I think A.C. Graham's Poems of the Late T'ang is a landmark of a sort. It was reprinted as a New York Review of Books classic. I return constantly to this book with renewed interest.
I do wonder about the rather unidiomatic quality of the English:
Sadness at the hairs in the mirror is new no longer,
The stains of my coat are harder to brush away.
I waste my hopes by river and lakes, a fishing rod in the hand
Which screens me from the Western sunlight as I look towards Ch'ang-an.
Nothing says "translation" like translationese, or phrases that sound like an attempt to get at something in the original by twisting around the target language. But the twisting here has nothing to do with the original, I would hazard to guess. A lot of it is in the little words, like the and my, that aren't even in the original, and in the capricious use of singular / plural nouns.

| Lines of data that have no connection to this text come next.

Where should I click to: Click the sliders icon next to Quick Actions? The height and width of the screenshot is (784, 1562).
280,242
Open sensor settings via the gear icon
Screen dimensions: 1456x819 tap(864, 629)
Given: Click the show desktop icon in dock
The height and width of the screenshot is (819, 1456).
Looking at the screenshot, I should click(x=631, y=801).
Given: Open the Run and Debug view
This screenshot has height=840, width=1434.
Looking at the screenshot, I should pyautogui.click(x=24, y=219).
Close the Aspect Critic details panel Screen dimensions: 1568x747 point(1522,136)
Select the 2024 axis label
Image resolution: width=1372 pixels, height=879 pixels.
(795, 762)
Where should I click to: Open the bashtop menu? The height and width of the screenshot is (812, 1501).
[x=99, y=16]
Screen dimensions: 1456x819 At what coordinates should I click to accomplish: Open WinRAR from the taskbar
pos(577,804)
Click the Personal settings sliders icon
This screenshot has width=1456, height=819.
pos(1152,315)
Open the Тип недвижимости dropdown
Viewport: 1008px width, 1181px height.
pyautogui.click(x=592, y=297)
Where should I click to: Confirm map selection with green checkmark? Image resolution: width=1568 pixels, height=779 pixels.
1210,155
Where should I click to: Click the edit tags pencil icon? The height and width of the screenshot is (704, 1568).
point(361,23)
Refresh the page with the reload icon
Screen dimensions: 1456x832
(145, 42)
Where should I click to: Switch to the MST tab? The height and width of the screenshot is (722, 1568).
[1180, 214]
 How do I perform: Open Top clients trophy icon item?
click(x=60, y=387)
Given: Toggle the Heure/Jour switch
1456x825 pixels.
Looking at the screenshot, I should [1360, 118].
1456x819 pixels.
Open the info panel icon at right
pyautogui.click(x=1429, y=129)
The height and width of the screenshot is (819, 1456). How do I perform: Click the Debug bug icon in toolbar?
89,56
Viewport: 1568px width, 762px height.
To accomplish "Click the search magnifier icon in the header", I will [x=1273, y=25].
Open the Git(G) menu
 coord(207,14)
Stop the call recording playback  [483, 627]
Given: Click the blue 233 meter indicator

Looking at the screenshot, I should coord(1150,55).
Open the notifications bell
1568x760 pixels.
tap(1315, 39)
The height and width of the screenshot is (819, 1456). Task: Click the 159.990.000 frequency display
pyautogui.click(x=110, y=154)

The first line sounds bizarre, but the second sounds normal, though we don't typically brush a stain away on clothing.
The translator wants to avoid the first person pronoun in the first line, but not in the second. Why? The idea seems to be that, looking in the mirror, I'm no longer surprised by the white hair of the man I see there. Why is the word hair in the plural? (Chinese doesn't have number in nouns.) Why "river and lakes" instead of "river and lakes"? Is there just one river and multiple lakes? That seems oddly specific. Why "the hand" rather than "my hand" or 'in hand"? I have a hard time picturing how a fishing rod, typically a thin object, can shade one's eyes from the bright sunset. The verb screen suggests an object of a different shape. "I waste my hopes" is not horrible, but not particularly idiomatic either.
There is no consistent voice that emerges, no consistency in stylistic choices.